Die Besetzung der Insel Calero im Mündungsdelta des Rio San Juan durch nicaraguanisches Militär schreibt einen Jahrhunderte alten Grenzkonflikt in Zentralamerika fort. Für Nicaragua geht es dabei um nicht mehr und nicht weniger als die Verwirklichung des nationalen Traums vom transozeanischen Kanal. Die Initiativen zum Bau dieses Kanals und die Bedeutung des Projekts für Nicaragua lassen die Rechtfertigung der Besetzung von Teilen des Mündungsdeltas, die mit falschen Google-Karten begründet wurden, unglaubwürdig erscheinen.  

Der 200 km lange Fluss San Juan verbindet nicht nur den auf nicaraguanischen Territorium gelegenen größten Binnensee des zentralamerikanischen Isthmus mit dem Atlantik.
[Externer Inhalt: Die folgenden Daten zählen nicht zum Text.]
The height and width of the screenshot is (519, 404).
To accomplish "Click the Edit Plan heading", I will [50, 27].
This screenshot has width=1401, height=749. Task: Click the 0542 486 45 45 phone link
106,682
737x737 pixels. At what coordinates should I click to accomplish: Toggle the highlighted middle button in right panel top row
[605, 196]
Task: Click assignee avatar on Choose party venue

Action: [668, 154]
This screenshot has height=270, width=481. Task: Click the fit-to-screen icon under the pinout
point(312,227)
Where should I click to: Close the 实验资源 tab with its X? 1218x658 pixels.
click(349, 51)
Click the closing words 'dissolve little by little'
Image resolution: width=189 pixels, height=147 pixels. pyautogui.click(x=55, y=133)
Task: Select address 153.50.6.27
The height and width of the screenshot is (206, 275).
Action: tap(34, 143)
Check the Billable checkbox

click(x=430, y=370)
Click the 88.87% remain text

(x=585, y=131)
Mit dem Río San Juan verbindet sich für das von Erdbeben, Diktaturen und Neoliberalismus zerrüttete Nicaragua vor allem der Traum von Fortschritt und nationaler Souveränität. 

Bereits im 16. Jahrhundert berichteten koloniale Chronisten an den spanischen König von der Möglichkeit einer Verbindung vom Pazifik über den Nicaraguasee und dem Río San Juan zum Atlantik. Zu Beginn des 19. Jahrhunderts wurden diese Pläne dann zum ersten Mal ernsthaft diskutiert. Im Jahr 1826 beschloss die damalige Konföderation Zentralamerikanischer Staaten den Bau eines transozeanischen Kanals in Nicaragua. 

Zunächst wurde die holländischen Krone mit dem Bau beauftragt, dann wurden mit den USA und später mit Frankreich unter Napoleon III. Verträge über den Bau unterzeichnet. Realisiert wurden diese Pläne eben so wenig wie das 1850 von den USA mit Großbritannien unter Ausschluss Nicaraguas unterzeichnete Bauabkommen. Im Jahr 1914 wurde schließlich der Panama-Kanal eingeweiht und, um sich die Konkurrenz vom Leibe zu halten, kauften die USA im selben Jahr die Baurechte für den Nicaragua-Kanal. 

Nicaragua hat die Hoffnung auf den Kanal seitdem nie aufgegeben. Arnoldo Alemán richtete 1999 eine Präsidialkommision zur Machbarkeitsprüfung ein, sein Nachfolger im Amt des Präsidenten Nicaraguas, Bolaños Geyer kündigte 2006 sogar den Baubeginn des Kanals an. Über die benötigten 19 Milliarden US Dollar für das Megaprojekt diskutierte Daniel Ortega zuletzt im Oktober 2009 bei einem Treffen mit dem Außenminister der Vereinigten Arabischen Emirate. Auch andere Schwellenländer sollen an dem Projekt interessiert sein. 

Die Geschichte einer versehentlichen Besetzung der costaricanischen Flussinsel Calero, wie sie von nicaraguanischer Seite dieser Tage über die Medien verbreitet wird, klingt deshalb aufgrund der Bedeutung des Flusses für das Land äußerst unglaubwürdig. Wie die costaricanische Tageszeitung La Nacion berichtet, arbeitet das nördliche Nachbarland bereits seit einiger Zeit an den Flussläufen des Río San Juan. Von costaricanischer Seite wird deshalb der Vorwurf erhoben, dass Nicaragua versuche, das in Costa Rica gelegenen Wasserreservoir Laguna Portillos mit dem Río San Juan zu verbinden, um so mit Bezug auf den Vertrag von Cañas-Jerez von 1858 die Grenze nach Süden zu verlegen. 

Der Vertrag von Cañas-Perez hatte Nicaragua das Territorium nördlich des Río San Juan, einschließlich der Hoheitsrechte über den Fluss zugestanden. Im Mündungsbecken teilt sich der Río San Juan jedoch in zwei Arme. Der südliche Río Colorado befindet sich auf costaricanischen Territorium und ist nach Einschätzung von Geographen der Universität Costa Ricas (UCR) in den letzten Jahren gegenüber den Wasserläufen des nördlichen Armes stark angestiegen. Sollte eine Verbindung zwischen Rio San Juan und Rio Colorado entstehen, könnte sich Nicaragua auf den Vertrag von 1858 berufen und sich das Gebiet zusprechen lassen. In Costa Rica wird in den Reaktionen auf den Einmarsch nicaraguanischen Militärs in das Delta vor allem auf die Folgen der Zerstörung des sensiblen Naturschutzgebietes verwiesen. 

Bereits 2005 waren beide Länder in Konflikt über den Fluss und die Auslegung des Vertrages von 1858 getreten. In der Folge war Costa Rica 2009 vom Internationalen Gerichtshof in Den Haag das Recht zugesprochen worden, den Grenzfluss für die nicht-militärische Schifffahrt ungehindert und kostenlos nutzen zu können.